** DOCUMENT SECTION **
Aoki is the Henri and Tomoye Takahashi professor emeritus of Japanese Studies in the department of economics and a senior fellow at the Stanford Institute for Economic Policy Research (SIEPR) and the Freeman Spogli Institute for International Studies (FSI), in residence at Shorenstein APARC.

You have been at Stanford since 1967 in different capacities – what has changed since then? Can you share some memories with us? 

I first came to Stanford as an assistant professor in 1967. Campus and the surrounding environment were different then – there were series of apricot orchards along El Camino to the south and my office was located in a wooden building – the old president’s house where the engineering buildings stand today. Changes at the university and in Silicon Valley have been fascinating to witness. I was away from Stanford in the 1970s, but when I came back in the 1980s, I had over 200 students at a time in my classes. This was because of widespread interest in Japan’s economic performance, which was then challenging American industries. Now students are inclined to be more interested in the rise of China. I share the same interest.

What has been most interesting for me is collaboration with graduate students and faculty to develop institutional studies. In the 1990s, I worked with Paul Milgrom, Avner Greif and Marcel Fafchamps among others, to initiate the field of comparative institutional analysis in the economics department. Greif and Fafchamps now have appointments in FSI like myself. Our research worked to understand why and how institutions matter to economic performance. However, my interests have expanded since then. I aim to understand relations between economic and demographic variables as well as institutional complementarities between economic institutions, social norms and political governance. As for my former students, many of them can now be found in important academic, government and private sector roles across the world.

What particular “lens” do you use to conduct your research?

Some influential economists understand that the nature of polity determines economic performance. They say this correlation is obvious if we compare the exploitative political regime like North Korea with that of a democratic political regime like South Korea. But this “lens” is a bit too simplistic for me. Why do ‘bad’ political regimes persist in some countries?  The relationship between political governance and economic performance is more complex than “the former simply causes the latter.”

To understand the relationship between political governance and the economy, I use game-theoretic concepts. While I am not a game theorist, I still believe that human interaction – whether economic, political or social – is a kind of game. People form beliefs based on how others play societal games. One of the important insights derived from these ideas is that political governance and economic institutions actually co-evolve. Furthermore, we need to look at the historical context to understand the present.

How have you applied these theories to the cases of Japan and the United States?

** GOALS **
[A] Rewrite the paragraph of the interview that begins "What has been most interesting for me" as a shorter paragraph that keeps its main facts.
[B] Quote the interview word for word, starting at "You have been" and ending at "the same interest.".

** RECORDS **
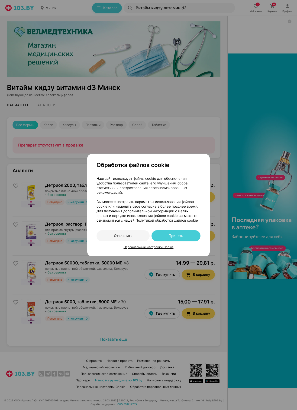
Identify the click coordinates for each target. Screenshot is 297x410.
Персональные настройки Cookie (149, 247)
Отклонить (123, 235)
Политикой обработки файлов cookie (167, 220)
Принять (176, 235)
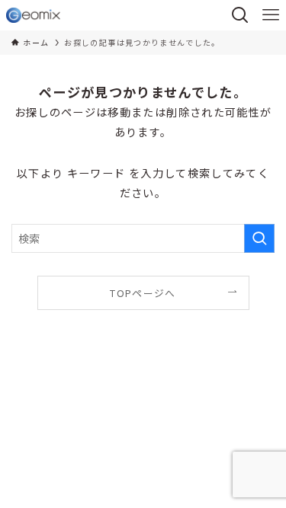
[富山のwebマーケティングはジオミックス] (33, 15)
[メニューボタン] (270, 15)
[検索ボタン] (240, 15)
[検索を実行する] (259, 239)
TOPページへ (142, 293)
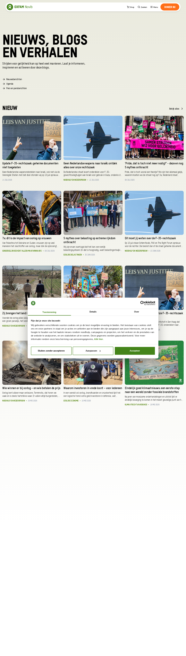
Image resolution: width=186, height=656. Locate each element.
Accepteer (135, 350)
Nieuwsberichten (14, 79)
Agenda (9, 84)
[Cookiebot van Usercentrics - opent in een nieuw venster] (142, 303)
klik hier (98, 339)
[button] (170, 6)
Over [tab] (136, 312)
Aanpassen (91, 350)
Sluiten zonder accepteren (51, 350)
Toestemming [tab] (49, 312)
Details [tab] (93, 312)
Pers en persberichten (16, 88)
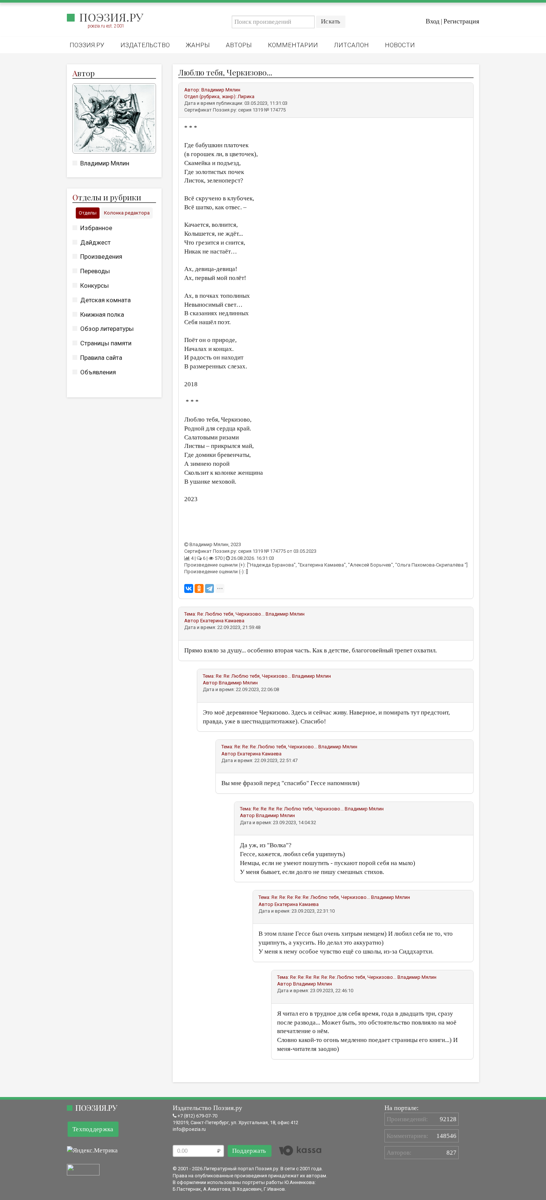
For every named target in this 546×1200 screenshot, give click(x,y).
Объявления (98, 372)
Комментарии (293, 45)
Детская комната (105, 300)
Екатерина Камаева (222, 620)
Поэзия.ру (111, 17)
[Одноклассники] (199, 588)
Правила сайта (101, 357)
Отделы (88, 213)
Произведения (101, 256)
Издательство (145, 45)
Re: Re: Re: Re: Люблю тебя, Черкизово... (298, 809)
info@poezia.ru (189, 1129)
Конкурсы (94, 285)
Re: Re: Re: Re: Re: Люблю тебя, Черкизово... (321, 897)
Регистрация (461, 21)
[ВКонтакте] (188, 588)
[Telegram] (209, 588)
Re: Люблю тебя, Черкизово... (230, 614)
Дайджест (95, 242)
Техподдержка (93, 1129)
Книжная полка (102, 314)
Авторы (239, 45)
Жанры (198, 45)
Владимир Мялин (104, 163)
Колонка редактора (127, 213)
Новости (400, 45)
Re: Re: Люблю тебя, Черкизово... (253, 676)
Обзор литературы (107, 328)
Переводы (95, 271)
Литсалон (351, 45)
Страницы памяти (105, 343)
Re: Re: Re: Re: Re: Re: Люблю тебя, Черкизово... (343, 977)
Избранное (96, 228)
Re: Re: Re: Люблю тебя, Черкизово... (275, 746)
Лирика (246, 96)
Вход (432, 21)
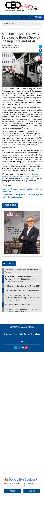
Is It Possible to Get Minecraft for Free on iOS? (22, 286)
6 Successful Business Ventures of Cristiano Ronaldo (21, 271)
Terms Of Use (29, 334)
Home (6, 24)
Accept (12, 491)
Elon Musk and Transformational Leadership (22, 291)
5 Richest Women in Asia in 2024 (17, 304)
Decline (32, 491)
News (14, 24)
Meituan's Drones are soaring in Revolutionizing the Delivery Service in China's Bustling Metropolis (22, 297)
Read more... (28, 486)
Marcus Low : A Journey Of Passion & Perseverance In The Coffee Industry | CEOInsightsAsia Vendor (19, 279)
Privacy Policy (18, 334)
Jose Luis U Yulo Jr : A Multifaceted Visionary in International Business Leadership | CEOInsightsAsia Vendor (22, 311)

** FINAL RESULTS **
[A] Collaborating with graduate students and faculty on institutional studies has interested me most. In the 1990s, I helped start comparative institutional analysis in the economics department with Paul Milgrom, Avner Greif, Marcel Fafchamps and others, studying why and how institutions matter to economic performance. Greif and Fafchamps now hold FSI appointments, as I do. My interests have since grown to include links between economic and demographic variables and complementarities among economic institutions, social norms and political governance. Many of my former students now hold important academic, government and private sector roles worldwide.

[B]
You have been at Stanford since 1967 in different capacities – what has changed since then? Can you share some memories with us? 

I first came to Stanford as an assistant professor in 1967. Campus and the surrounding environment were different then – there were series of apricot orchards along El Camino to the south and my office was located in a wooden building – the old president’s house where the engineering buildings stand today. Changes at the university and in Silicon Valley have been fascinating to witness. I was away from Stanford in the 1970s, but when I came back in the 1980s, I had over 200 students at a time in my classes. This was because of widespread interest in Japan’s economic performance, which was then challenging American industries. Now students are inclined to be more interested in the rise of China. I share the same interest.